◆ Lesetext
**********

Haushalte mit niedrigen Einkommen, die den Anstieg der Gaspreise nicht aus eigener Kraft stemmen können, sollten gezielt mit monetären Transfers gestützt werden, ohne das Gas selbst zu subventionieren und ohne bürokratische Detailanweisungen zur Reduktion des Gasverbrauchs zu erlassen. Die Entlastungspakete der Bundesregierung enthalten Maßnahmen, die in die richtige Richtung gehen. So ist die Wohngeldreform zu begrüßen. Auch ist es sinnvoll, dass der Bonus pro Kind und die Energiepreispauschale für Arbeitnehmer und Rentner steuerpflichtig sind. Damit fällt die effektive Entlastung bei Haushalten mit höheren Einkommen geringer aus als bei solchen mit niedrigeren.

Bei der finanziellen Unterstützung von Unternehmen wandelt die Wirtschaftspolitik auf einem schmalen Grat. Einerseits ist es Aufgabe der Unternehmen selbst, Puffer für unvorhergesehene Ereignisse anzulegen und nicht mehr rentable Geschäftsmodelle zu reformieren oder aufzugeben. Andererseits sollte ein gleichzeitiger Marktaustritt sehr vieler Unternehmen oder eine Unterbrechung der Produktion kritischer Versorgungsgüter bzw. der dafür erforderlichen Infrastruktur vermieden werden. Befristete allgemeine Unternehmenshilfen und zielgenaue Stützungsmaßnahmen im Einzelfall können daher sinnvoll sein. Angesichts der permanenten Energieverteuerung ist aber darauf zu achten, dass es nicht zu einer dauerhaften Subvention nicht mehr rentabler Unternehmen kommt; Unternehmenshilfen sollten daher degressiv gestaltet werden.

Auf dem Strommarkt stellt sich die Situation etwas anders dar als auf dem Gasmarkt. Primär kommt es darauf an, das Angebot an Strom zu stabilisieren, um dem Preisanstieg entgegenzuwirken. Die vermiedenen Umweltgrenzkosten und Grenzrisiken, die sich aus wenigen zusätzlichen Jahren Atomstromproduktion in Deutschland ergäben, dürften eine Stilllegung der Atomkraftwerke im Krisenwinter 2022/2023 kaum rechtfertigen. Auch der anschließende Winter 2023/2024 wird die deutsche Energiewirtschaft vor immense Herausforderungen stellen. Die Institute empfehlen daher, den Ausstieg aus der Atomenergie um einige Jahre zu verschieben. Dies würde nicht nur die Energieversorgungssicherheit erhöhen, sondern auch einen Beitrag zur Stabilisierung des Strompreises leisten.

**********

◆ Daten

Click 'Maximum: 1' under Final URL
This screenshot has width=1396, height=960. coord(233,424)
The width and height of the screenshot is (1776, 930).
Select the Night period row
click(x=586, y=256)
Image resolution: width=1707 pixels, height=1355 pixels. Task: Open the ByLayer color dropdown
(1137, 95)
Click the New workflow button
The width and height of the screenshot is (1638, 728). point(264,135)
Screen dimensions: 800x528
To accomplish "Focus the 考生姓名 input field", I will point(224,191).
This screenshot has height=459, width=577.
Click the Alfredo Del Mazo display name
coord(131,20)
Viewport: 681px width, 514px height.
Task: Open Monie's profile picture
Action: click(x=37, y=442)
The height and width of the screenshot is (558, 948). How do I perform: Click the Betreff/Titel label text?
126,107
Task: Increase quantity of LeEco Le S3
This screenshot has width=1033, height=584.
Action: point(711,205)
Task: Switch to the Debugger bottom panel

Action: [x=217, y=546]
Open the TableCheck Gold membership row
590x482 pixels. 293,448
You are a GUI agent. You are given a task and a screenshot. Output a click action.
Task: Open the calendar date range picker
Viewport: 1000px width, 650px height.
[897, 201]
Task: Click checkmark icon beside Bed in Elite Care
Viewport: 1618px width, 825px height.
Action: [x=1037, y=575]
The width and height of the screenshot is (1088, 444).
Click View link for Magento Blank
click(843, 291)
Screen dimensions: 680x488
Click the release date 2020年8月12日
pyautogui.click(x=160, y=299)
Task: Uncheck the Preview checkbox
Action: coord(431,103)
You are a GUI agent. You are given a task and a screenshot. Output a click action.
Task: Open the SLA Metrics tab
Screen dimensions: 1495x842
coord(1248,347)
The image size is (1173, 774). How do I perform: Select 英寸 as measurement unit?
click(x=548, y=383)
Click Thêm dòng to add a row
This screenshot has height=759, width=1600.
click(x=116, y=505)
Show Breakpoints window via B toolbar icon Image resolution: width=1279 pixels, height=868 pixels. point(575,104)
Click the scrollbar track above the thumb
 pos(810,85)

**********

◆ Aufgaben
1. Warum sollen Unternehmenshilfen laut Lesetext degressiv gestaltet werden? Antworten Sie in ein bis drei Sätzen.
2. Schreiben Sie aus dem Lesetext die Stelle ab, die mit „Haushalte mit niedrigen“ beginnt und mit „solchen mit niedrigeren.“ endet.

◆ Lösungen
1. Wegen der permanenten Energieverteuerung soll es nicht zu einer dauerhaften Subvention nicht mehr rentabler Unternehmen kommen. Deshalb sollen die Hilfen degressiv gestaltet werden.

2.
Haushalte mit niedrigen Einkommen, die den Anstieg der Gaspreise nicht aus eigener Kraft stemmen können, sollten gezielt mit monetären Transfers gestützt werden, ohne das Gas selbst zu subventionieren und ohne bürokratische Detailanweisungen zur Reduktion des Gasverbrauchs zu erlassen. Die Entlastungspakete der Bundesregierung enthalten Maßnahmen, die in die richtige Richtung gehen. So ist die Wohngeldreform zu begrüßen. Auch ist es sinnvoll, dass der Bonus pro Kind und die Energiepreispauschale für Arbeitnehmer und Rentner steuerpflichtig sind. Damit fällt die effektive Entlastung bei Haushalten mit höheren Einkommen geringer aus als bei solchen mit niedrigeren.